There's a lively cafe culture in the admirably compact town centre, but Arcata's major attraction is the wonderful wild fowl sanctuary that's actually a water treatment plant, where you can see hundreds of sea and marsh birds. We saw pelicans, sandpipers, avocets, egrets and herons - including a black crowned night heron in a tree only feet away.
Good times, with lovely people, and some great meals too... here's Mo & me snapped by Anja choosing a starter of Rumi's Lovechild from the esoteric menu of culty self-styled 'cafe at the end of the universe' Three Foods, a misnumber if not a deliberate misnomer.

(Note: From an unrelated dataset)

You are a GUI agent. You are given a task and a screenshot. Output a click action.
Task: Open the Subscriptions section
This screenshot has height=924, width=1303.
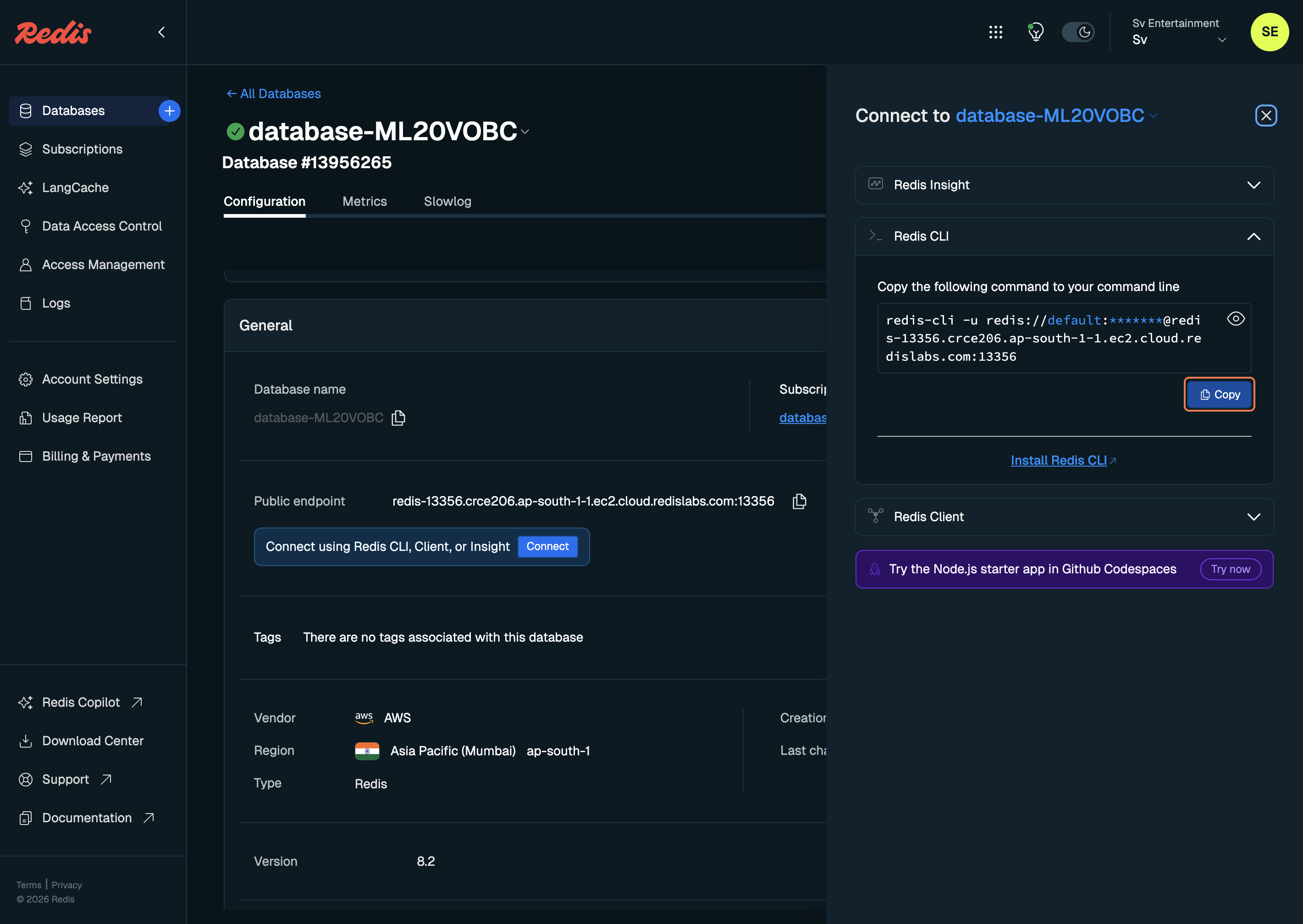pyautogui.click(x=82, y=149)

So now we're back in El Granada, an even longer drive partly because we took the even-more-fabulously-scenic coast road and also became caught in a truck-fire tailback coming out of San Francisco. Since I wasn't driving, I took the opportunity to finish reading Jonathan Franzen's Freedom which I'd recommend to anyone wanting insightful context to America politics and society, or just anyone who wants a really gripping read. As well as following stories of his annoying yet endearing characters, the novel offers shocking & sad truths about the depravity and inevitability of capitalism. The American experiment of self-government is statistically skewed from the outset, his narrator reflects, because it wasn’t the people with sociable genes who fled the crowded Old World for the new continent; it was the people who didn’t get along with others. Nevertheless it was good to see students in the posh Uni campus up the hill have united - in principle if not in location - with the transients & campaigners in the town centre in support of the Wall Street anti-capitalist protest and plea for peace.